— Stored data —

----

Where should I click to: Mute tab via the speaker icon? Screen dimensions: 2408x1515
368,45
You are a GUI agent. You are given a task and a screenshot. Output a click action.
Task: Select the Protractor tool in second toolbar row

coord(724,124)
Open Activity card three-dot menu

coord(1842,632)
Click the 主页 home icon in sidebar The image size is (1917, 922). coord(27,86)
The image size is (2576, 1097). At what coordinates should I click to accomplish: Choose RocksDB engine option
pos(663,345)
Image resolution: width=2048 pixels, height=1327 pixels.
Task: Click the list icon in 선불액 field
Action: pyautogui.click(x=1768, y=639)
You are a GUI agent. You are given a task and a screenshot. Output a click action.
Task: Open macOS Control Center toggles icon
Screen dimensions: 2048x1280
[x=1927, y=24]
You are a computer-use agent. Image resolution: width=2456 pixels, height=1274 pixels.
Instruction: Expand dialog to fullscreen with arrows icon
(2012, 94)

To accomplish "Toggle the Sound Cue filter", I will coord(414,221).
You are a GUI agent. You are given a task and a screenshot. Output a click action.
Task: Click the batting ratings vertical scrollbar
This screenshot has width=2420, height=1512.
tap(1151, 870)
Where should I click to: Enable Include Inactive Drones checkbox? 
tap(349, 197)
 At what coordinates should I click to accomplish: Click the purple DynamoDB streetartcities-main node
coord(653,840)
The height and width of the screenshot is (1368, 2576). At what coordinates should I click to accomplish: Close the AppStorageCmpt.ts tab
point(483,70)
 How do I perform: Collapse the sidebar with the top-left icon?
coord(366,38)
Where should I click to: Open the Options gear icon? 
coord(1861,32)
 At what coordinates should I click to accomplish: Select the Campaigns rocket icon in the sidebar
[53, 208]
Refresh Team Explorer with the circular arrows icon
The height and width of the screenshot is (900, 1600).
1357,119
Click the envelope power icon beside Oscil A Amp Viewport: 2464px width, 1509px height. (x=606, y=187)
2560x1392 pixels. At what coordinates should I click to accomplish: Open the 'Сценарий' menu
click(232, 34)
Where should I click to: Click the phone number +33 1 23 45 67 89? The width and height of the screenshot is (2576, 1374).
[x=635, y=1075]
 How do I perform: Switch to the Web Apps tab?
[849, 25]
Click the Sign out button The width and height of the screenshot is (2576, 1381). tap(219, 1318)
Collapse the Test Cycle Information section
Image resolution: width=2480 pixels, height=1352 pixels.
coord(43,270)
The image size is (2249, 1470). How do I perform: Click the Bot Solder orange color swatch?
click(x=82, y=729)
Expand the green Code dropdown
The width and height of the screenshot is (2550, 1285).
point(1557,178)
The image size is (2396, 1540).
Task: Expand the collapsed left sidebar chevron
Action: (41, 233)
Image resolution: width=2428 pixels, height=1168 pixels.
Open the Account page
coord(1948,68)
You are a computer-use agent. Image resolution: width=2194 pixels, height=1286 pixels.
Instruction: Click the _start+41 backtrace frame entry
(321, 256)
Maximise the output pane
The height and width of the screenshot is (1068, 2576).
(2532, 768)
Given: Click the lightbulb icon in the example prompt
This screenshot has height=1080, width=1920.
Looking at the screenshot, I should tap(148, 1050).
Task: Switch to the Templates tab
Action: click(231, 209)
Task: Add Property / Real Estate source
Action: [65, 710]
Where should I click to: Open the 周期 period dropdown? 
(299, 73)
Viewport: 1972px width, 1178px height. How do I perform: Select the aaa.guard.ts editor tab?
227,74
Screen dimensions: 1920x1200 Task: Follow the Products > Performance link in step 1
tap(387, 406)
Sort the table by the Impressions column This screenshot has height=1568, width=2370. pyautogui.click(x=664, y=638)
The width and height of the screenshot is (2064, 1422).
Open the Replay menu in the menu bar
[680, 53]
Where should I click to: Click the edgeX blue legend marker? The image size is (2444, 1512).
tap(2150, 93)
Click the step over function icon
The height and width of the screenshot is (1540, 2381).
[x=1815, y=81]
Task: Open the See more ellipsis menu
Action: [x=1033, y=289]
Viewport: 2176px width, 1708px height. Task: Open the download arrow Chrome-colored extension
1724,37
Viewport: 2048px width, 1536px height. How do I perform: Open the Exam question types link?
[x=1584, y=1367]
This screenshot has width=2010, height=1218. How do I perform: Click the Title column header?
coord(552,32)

----

— TASK GOAL —
Your answer should consist solely of the lines above from the line with "Task: Click the batting" to the line with "You are a computer-use agent. Image resolution: width=2194", both included, reproduced exactly.

— EXERCISE RESULT —
Task: Click the batting ratings vertical scrollbar
This screenshot has width=2420, height=1512.
tap(1151, 870)
Where should I click to: Enable Include Inactive Drones checkbox? 
tap(349, 197)
 At what coordinates should I click to accomplish: Click the purple DynamoDB streetartcities-main node
coord(653,840)
The height and width of the screenshot is (1368, 2576). At what coordinates should I click to accomplish: Close the AppStorageCmpt.ts tab
point(483,70)
 How do I perform: Collapse the sidebar with the top-left icon?
coord(366,38)
Where should I click to: Open the Options gear icon? 
coord(1861,32)
 At what coordinates should I click to accomplish: Select the Campaigns rocket icon in the sidebar
[53, 208]
Refresh Team Explorer with the circular arrows icon
The height and width of the screenshot is (900, 1600).
1357,119
Click the envelope power icon beside Oscil A Amp Viewport: 2464px width, 1509px height. (x=606, y=187)
2560x1392 pixels. At what coordinates should I click to accomplish: Open the 'Сценарий' menu
click(232, 34)
Where should I click to: Click the phone number +33 1 23 45 67 89? The width and height of the screenshot is (2576, 1374).
[x=635, y=1075]
 How do I perform: Switch to the Web Apps tab?
[849, 25]
Click the Sign out button The width and height of the screenshot is (2576, 1381). tap(219, 1318)
Collapse the Test Cycle Information section
Image resolution: width=2480 pixels, height=1352 pixels.
coord(43,270)
The image size is (2249, 1470). How do I perform: Click the Bot Solder orange color swatch?
click(x=82, y=729)
Expand the green Code dropdown
The width and height of the screenshot is (2550, 1285).
point(1557,178)
The image size is (2396, 1540).
Task: Expand the collapsed left sidebar chevron
Action: (41, 233)
Image resolution: width=2428 pixels, height=1168 pixels.
Open the Account page
coord(1948,68)
You are a computer-use agent. Image resolution: width=2194 pixels, height=1286 pixels.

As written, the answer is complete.